YOUR INSTRUCTIONS
Exactly the lines from the one containing "Given: Click the lightning icon next to İzmir" through the final line of the data below, with pictures omitted, make up the answer.

::: ENTRIES SHOWN

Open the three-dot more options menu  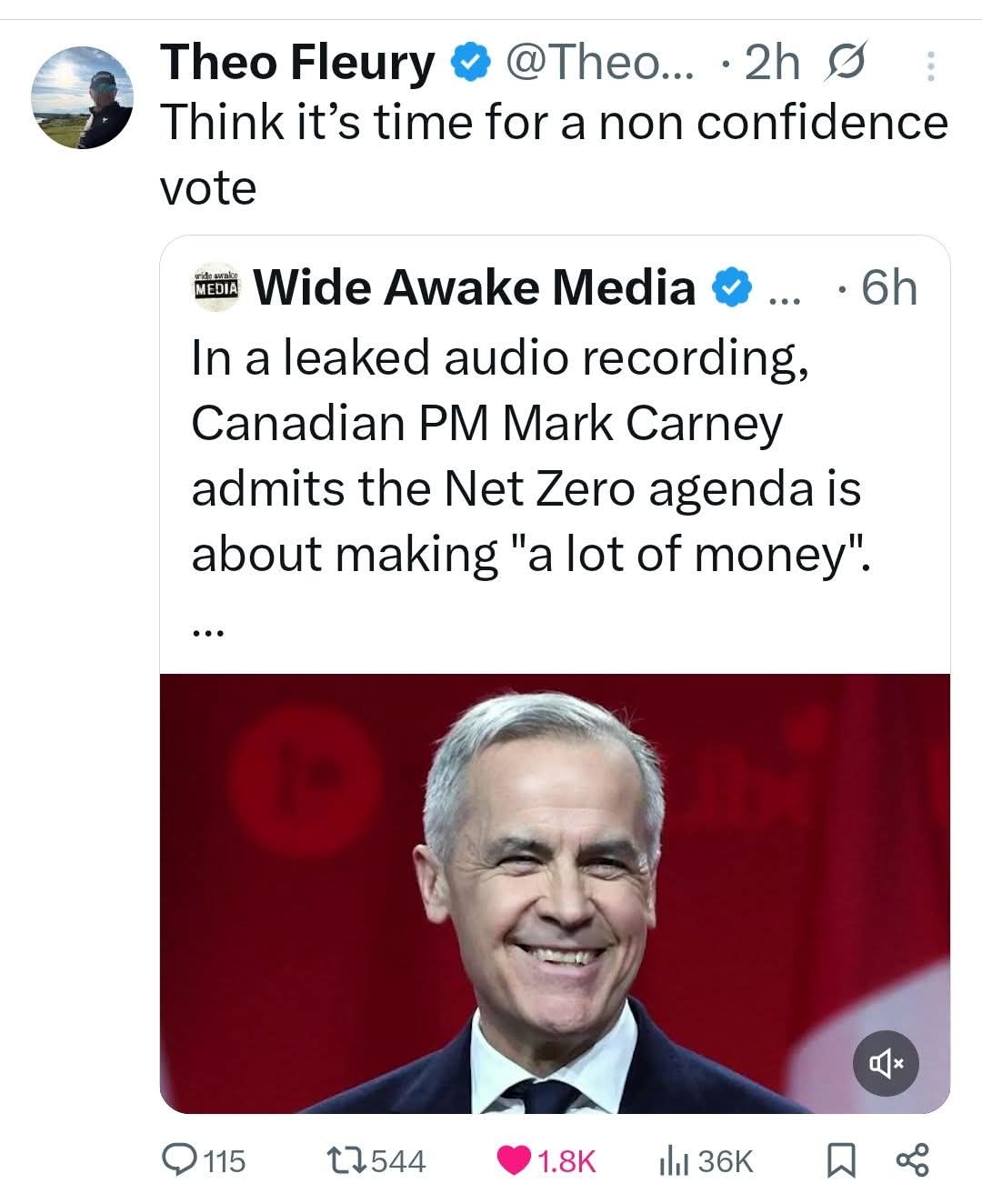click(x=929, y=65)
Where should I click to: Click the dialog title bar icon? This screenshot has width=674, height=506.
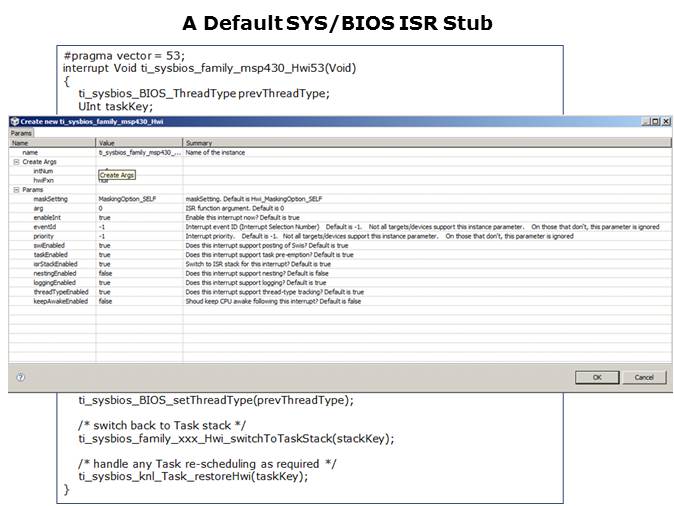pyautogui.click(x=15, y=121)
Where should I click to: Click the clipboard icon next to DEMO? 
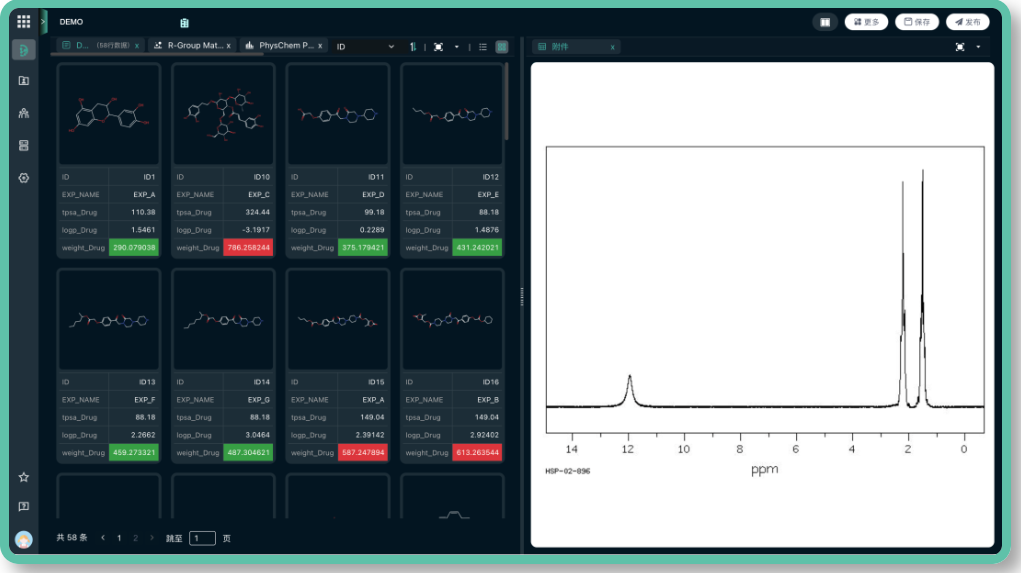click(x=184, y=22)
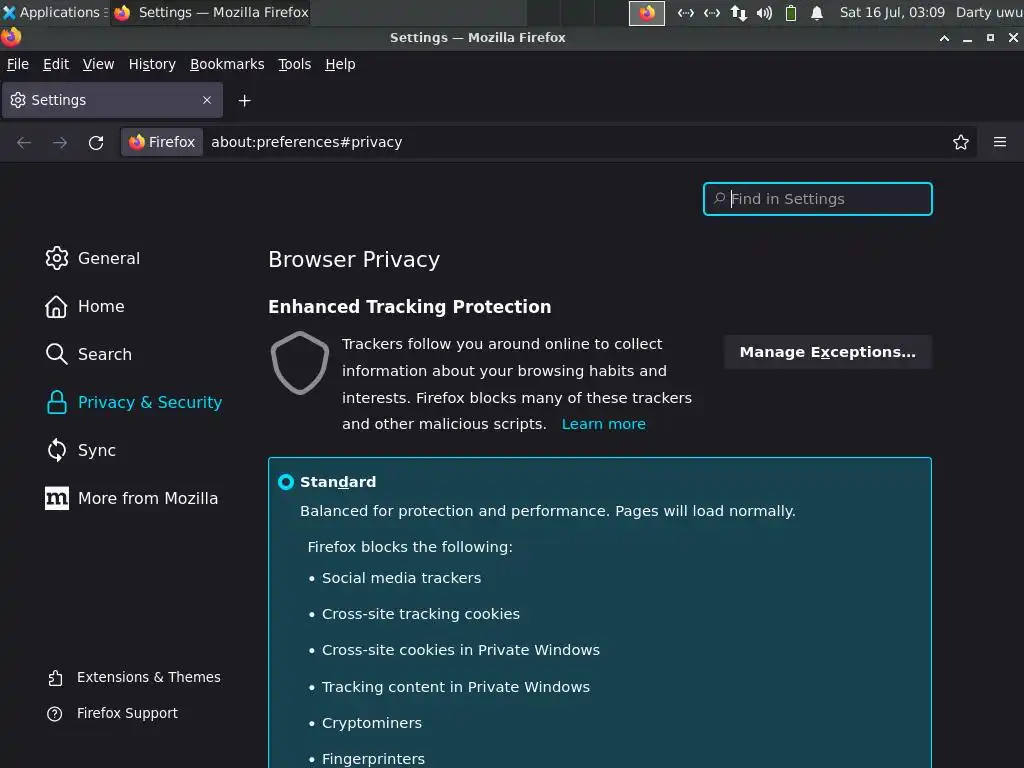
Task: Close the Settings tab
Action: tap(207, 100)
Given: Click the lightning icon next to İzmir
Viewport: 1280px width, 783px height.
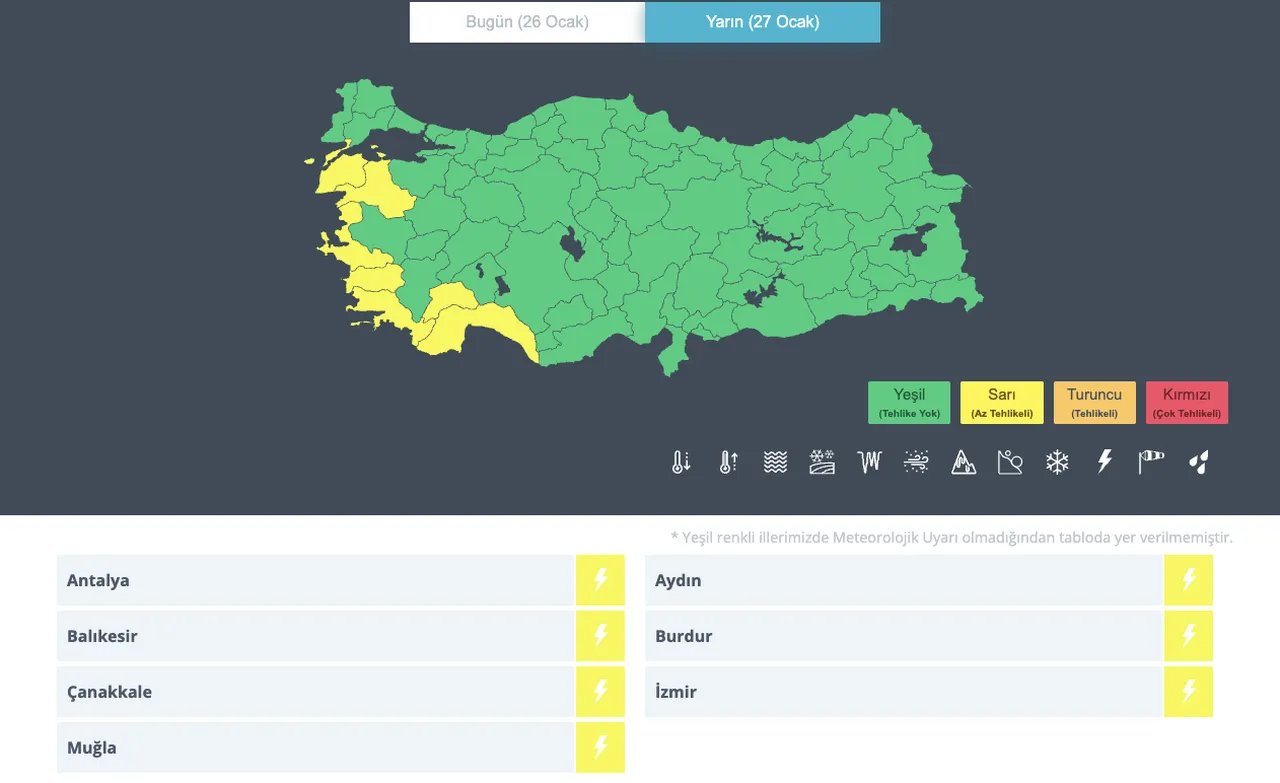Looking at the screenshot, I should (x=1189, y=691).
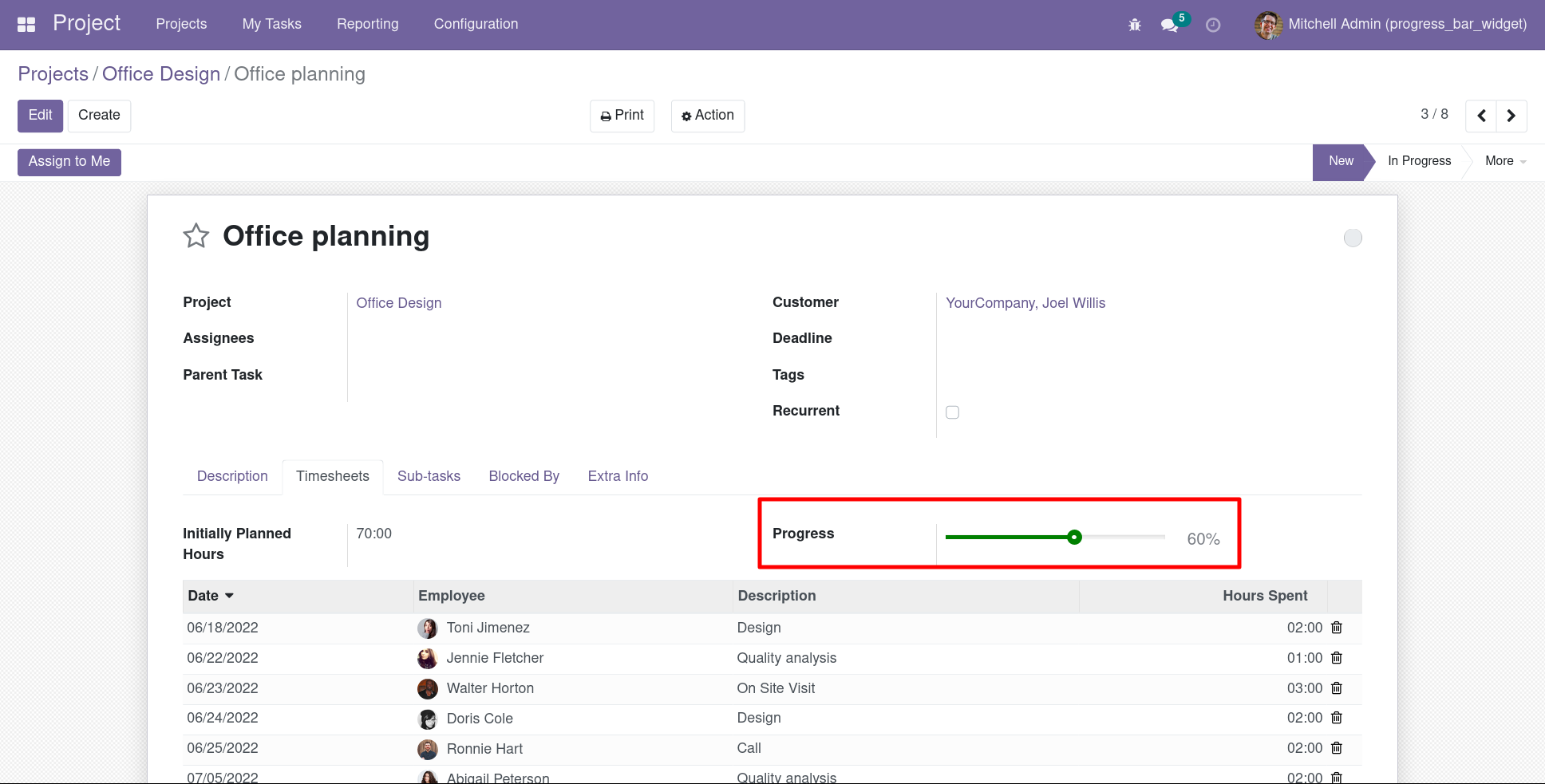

::::::

ANSWER SPACE
Given: Click the lightning icon next to İzmir
Viewport: 1280px width, 783px height.
Looking at the screenshot, I should (x=1189, y=691).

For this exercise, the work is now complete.